**YOUR INSTRUCTIONS:** Revise all of the records below so that "Tableau de bord" becomes "Dashboard", and leave every other part unchanged.

**DATA EXTRACT:**

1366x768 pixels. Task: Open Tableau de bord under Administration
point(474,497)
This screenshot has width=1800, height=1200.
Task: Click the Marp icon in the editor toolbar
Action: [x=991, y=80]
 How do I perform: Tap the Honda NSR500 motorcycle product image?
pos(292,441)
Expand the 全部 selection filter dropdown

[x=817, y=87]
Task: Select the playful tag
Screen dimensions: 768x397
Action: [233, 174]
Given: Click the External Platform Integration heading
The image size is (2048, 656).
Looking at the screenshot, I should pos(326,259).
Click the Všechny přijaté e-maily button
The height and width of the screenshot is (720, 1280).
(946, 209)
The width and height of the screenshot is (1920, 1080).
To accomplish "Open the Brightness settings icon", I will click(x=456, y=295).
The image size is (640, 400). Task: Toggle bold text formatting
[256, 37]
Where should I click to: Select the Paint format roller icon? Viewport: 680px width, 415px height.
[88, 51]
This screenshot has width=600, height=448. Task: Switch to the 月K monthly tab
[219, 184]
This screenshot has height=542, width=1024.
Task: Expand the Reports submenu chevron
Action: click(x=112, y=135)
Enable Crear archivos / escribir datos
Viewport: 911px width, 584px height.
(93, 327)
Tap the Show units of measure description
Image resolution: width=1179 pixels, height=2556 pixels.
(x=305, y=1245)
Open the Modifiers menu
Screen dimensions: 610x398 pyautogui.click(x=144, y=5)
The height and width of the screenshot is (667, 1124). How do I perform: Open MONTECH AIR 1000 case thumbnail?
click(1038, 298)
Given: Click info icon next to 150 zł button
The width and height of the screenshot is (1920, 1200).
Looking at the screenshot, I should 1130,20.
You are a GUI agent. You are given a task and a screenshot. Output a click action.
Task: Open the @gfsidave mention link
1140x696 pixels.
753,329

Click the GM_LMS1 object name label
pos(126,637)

**RESULT:**
1366x768 pixels. Task: Open Dashboard under Administration
point(474,497)
This screenshot has width=1800, height=1200.
Task: Click the Marp icon in the editor toolbar
Action: [x=991, y=80]
 How do I perform: Tap the Honda NSR500 motorcycle product image?
pos(292,441)
Expand the 全部 selection filter dropdown

[x=817, y=87]
Task: Select the playful tag
Screen dimensions: 768x397
Action: [233, 174]
Given: Click the External Platform Integration heading
The image size is (2048, 656).
Looking at the screenshot, I should pos(326,259).
Click the Všechny přijaté e-maily button
The height and width of the screenshot is (720, 1280).
(946, 209)
The width and height of the screenshot is (1920, 1080).
To accomplish "Open the Brightness settings icon", I will click(x=456, y=295).
The image size is (640, 400). Task: Toggle bold text formatting
[256, 37]
Where should I click to: Select the Paint format roller icon? Viewport: 680px width, 415px height.
[88, 51]
This screenshot has width=600, height=448. Task: Switch to the 月K monthly tab
[219, 184]
This screenshot has height=542, width=1024.
Task: Expand the Reports submenu chevron
Action: click(x=112, y=135)
Enable Crear archivos / escribir datos
Viewport: 911px width, 584px height.
(93, 327)
Tap the Show units of measure description
Image resolution: width=1179 pixels, height=2556 pixels.
(x=305, y=1245)
Open the Modifiers menu
Screen dimensions: 610x398 pyautogui.click(x=144, y=5)
The height and width of the screenshot is (667, 1124). How do I perform: Open MONTECH AIR 1000 case thumbnail?
click(1038, 298)
Given: Click info icon next to 150 zł button
The width and height of the screenshot is (1920, 1200).
Looking at the screenshot, I should 1130,20.
You are a GUI agent. You are given a task and a screenshot. Output a click action.
Task: Open the @gfsidave mention link
1140x696 pixels.
753,329

Click the GM_LMS1 object name label
pos(126,637)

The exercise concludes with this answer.